TASKS TO CARRY OUT:
- 1) Answer each question from the passage on CHD records, one per line, marked (a), (b), (c).
(a) About what share of patients was excluded for living outside the district?
(b) How many cardiologists reviewed the electronic files?
(c) What was summarized at the last step?
- 2) For each statement, say whether it agrees with the passage on CHD records. Answer yes or no and quote the deciding words.
(a) The reviewing cardiologists were blinded to air quality data.
(b) Patients whose records did not support a specific subtype diagnosis stayed in the study.
(c) Patients living outside the district were identified from their recorded addresses.

GIVEN PASSAGE:
-----

For this study, we retrieved all ED records diagnosed as CHD from the database. First, we excluded the patients who resided outside the district (about 4%) according to the recorded addresses. Then, five cardiologists who were blinded to air quality data reviewed the electronic files and validated the diagnosis of each specific type of CHD. If the subtype diagnosis was not available in the records, it was re-ascertained according to the patient’s major complaints and overwhelming abnormality (ie, primary cause of ED visits) in the body examinations. We further excluded any patients whose records did not support the diagnosis of a specific subtype. At last, we summarized daily number of ED visits for each specific subtype of CHD.

-----

RECORDED INFORMATION:

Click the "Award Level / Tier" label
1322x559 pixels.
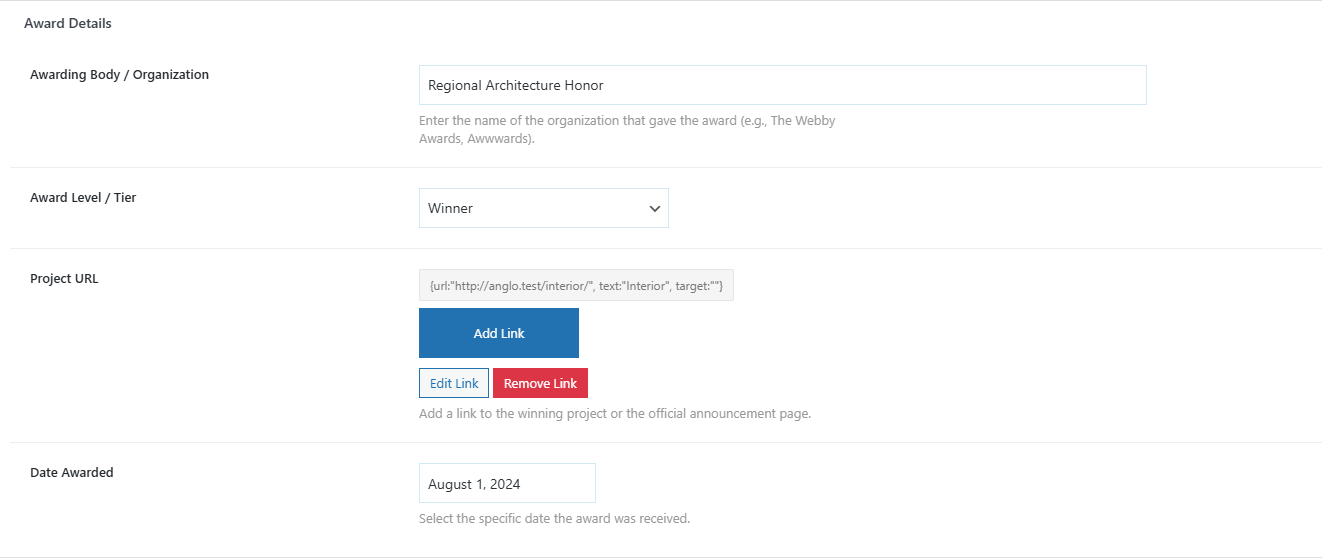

-----

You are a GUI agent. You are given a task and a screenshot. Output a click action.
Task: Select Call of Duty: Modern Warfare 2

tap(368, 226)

-----

RESULTS IN ORDER:
- 1)
(a) About 4%.
(b) Five.
(c) The daily number of ED visits for each specific subtype of CHD.

- 2)
(a) Yes: "five cardiologists who were blinded to air quality data reviewed the electronic files"
(b) No: "We further excluded any patients whose records did not support the diagnosis of a specific subtype."
(c) Yes: "we excluded the patients who resided outside the district (about 4%) according to the recorded addresses"